# Paramount + Removing MOST of the Star Trek Movies 8-31-2022.



## TimeLord04 (Sep 5, 2021)

8-25-2022 at 5:25 AM - PDT

I apologize for the tardiness of this Post, but I'm reporting this here, now.

Paramount + Streaming is removing MOST of the Star Trek Movies on 8-31-2022.
If you want to reminisce about Star Trek movie history, and watch these movies
one more time, do so before 8-31-2022.

As a bonus, I found that Star Trek the Motion Picture was remastered in 4K. Though,
for me, I'm NOT able to view 4K as we only have Full 1080i HD TVs in the house.


TimeLord04


----------



## harsh (Jun 15, 2003)

I'm kinda baffled that the entire collection is still available on Amazon Prime. The TV series were removed from Prime a while back.

Where will they go if not on Paramount+?


----------



## Bender The Lab (7 mo ago)

harsh said:


> I'm kinda baffled that the entire collection is still available on Amazon Prime. The TV series were removed from Prime a while back.
> 
> Where will they go if not on Paramount+?


Vudu, itunes, etc.

They go on sale quite often, as low as $19.99 for all 10 movies.

Then the new trilogy has been as low as $9.99 for all 3.


----------



## James Long (Apr 17, 2003)

Bender The Lab said:


> Then the new trilogy has been as low as $9.99 for all 3.

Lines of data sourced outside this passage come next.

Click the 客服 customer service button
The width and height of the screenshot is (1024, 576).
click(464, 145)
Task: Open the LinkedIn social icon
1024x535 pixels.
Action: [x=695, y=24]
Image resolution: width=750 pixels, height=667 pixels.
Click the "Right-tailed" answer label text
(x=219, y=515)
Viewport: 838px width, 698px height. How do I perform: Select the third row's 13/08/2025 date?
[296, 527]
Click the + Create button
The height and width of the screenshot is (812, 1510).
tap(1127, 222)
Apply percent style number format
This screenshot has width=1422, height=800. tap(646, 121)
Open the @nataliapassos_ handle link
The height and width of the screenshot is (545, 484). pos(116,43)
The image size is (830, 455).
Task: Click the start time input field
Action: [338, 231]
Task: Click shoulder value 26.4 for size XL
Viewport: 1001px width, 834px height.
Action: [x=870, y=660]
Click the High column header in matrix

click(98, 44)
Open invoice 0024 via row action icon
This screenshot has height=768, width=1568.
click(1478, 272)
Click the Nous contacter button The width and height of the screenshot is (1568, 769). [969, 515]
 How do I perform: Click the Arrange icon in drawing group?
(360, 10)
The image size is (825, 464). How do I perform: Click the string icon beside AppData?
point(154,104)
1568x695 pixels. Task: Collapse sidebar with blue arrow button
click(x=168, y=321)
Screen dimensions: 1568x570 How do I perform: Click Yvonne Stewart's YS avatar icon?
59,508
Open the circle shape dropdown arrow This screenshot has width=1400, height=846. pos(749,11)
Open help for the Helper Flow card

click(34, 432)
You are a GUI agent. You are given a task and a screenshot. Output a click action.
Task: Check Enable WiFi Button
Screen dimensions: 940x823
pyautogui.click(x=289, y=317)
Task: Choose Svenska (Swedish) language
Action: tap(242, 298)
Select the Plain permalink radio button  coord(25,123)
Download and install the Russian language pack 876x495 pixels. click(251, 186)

Still seems overpriced. Stupid Kelvin time line.


----------



## makaiguy (Sep 24, 2007)

TimeLord04 said:


> 8-25-2022 at 5:25 AM - PDT
> I apologize for the _tardiness_ of this Post, but I'm reporting this here, now.


.. or that _tardisness_??


----------



## TimeLord04 (Sep 5, 2021)

makaiguy said:


> .. or that _tardisness_??


HAHAHAHAHAHA!!!! LOVE it! 


TimeLord04


----------



## AngryManMLS (Jan 30, 2014)

TimeLord04 said:


> As a bonus, I found that Star Trek the Motion Picture was remastered in 4K.


It's a brand new version of the film with updated special effects namely since the directors cut from 2000 or so was done in standard definition.


----------